I want to iterate over the text fragments that I got by calling “TextFragmentAbsorber.visit”. It works in many cases, but some files caused an OOM error:
Caused by: java.lang.OutOfMemoryError: Java heap space
at com.aspose.pdf.internal.l2u.l0h.lI(Unknown Source)
at com.aspose.pdf.internal.l2u.lu.lI(Unknown Source)
at com.aspose.pdf.internal.l2u.lu.lI(Unknown Source)
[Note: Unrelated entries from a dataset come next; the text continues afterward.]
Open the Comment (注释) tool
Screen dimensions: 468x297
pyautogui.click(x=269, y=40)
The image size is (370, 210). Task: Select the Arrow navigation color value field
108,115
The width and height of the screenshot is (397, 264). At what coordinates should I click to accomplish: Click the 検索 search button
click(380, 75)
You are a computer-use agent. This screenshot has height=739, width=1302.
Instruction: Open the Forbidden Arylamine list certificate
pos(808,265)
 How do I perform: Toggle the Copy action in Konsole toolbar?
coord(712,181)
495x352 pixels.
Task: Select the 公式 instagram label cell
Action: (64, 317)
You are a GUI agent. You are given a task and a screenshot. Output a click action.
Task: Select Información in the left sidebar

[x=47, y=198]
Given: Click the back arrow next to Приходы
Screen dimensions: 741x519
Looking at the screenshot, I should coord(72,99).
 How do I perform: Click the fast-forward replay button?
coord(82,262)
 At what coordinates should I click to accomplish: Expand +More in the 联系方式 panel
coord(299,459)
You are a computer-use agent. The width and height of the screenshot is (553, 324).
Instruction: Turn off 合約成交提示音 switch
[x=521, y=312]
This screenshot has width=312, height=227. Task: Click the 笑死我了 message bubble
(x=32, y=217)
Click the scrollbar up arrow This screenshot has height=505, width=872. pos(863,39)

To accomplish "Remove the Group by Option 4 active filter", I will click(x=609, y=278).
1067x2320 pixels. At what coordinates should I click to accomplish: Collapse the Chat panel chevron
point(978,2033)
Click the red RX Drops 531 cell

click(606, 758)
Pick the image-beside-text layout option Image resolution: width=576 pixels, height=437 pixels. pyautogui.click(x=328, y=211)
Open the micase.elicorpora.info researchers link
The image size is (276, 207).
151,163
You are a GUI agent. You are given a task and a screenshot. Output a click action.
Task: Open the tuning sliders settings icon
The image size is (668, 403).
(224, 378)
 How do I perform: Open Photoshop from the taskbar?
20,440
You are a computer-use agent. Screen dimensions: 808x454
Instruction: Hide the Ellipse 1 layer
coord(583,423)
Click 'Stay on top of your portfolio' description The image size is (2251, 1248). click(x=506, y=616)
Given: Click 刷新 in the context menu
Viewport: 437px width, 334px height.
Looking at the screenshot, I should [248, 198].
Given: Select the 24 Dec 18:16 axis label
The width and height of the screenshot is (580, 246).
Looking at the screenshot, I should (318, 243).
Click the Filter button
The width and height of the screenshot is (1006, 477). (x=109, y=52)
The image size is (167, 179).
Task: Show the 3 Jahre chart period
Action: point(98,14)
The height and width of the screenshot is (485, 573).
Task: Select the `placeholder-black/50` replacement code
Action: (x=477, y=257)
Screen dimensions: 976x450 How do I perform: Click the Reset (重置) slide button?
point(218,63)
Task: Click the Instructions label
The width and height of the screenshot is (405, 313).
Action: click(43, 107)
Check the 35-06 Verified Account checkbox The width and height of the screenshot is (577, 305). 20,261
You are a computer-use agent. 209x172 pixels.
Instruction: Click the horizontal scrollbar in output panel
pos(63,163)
at com.aspose.pdf.internal.l2u.lu.lI(Unknown Source)
at com.aspose.pdf.OperatorCollection.lb(Unknown Source)
at com.aspose.pdf.OperatorCollection.ld(Unknown Source)
at com.aspose.pdf.OperatorCollection.size(Unknown Source)
at com.aspose.pdf.internal.l5if.ly.ly(Unknown Source)
at com.aspose.pdf.internal.l5if.ly.ly(Unknown Source)
at com.aspose.pdf.internal.l5if.l0t.lI(Unknown Source)
at com.aspose.pdf.internal.l5if.l0t.lI(Unknown Source)
at com.aspose.pdf.internal.l5if.l0t.le(Unknown Source)
at com.aspose.pdf.internal.l5if.l0t.<init>(Unknown Source)
at com.aspose.pdf.internal.l5if.l0t.<init>(Unknown Source)
at com.aspose.pdf.TextFragmentAbsorber.visit(Unknown Source)
The source:
TextFragmentAbsorber textFragmentAbsorber = new TextFragmentAbsorber("[\\S ]+",
new TextSearchOptions(true));
textFragmentAbsorber.visit(pdf);
Java 14 (openjdk), aspose-pdf 21.5.
test1.pdf (1.6 MB)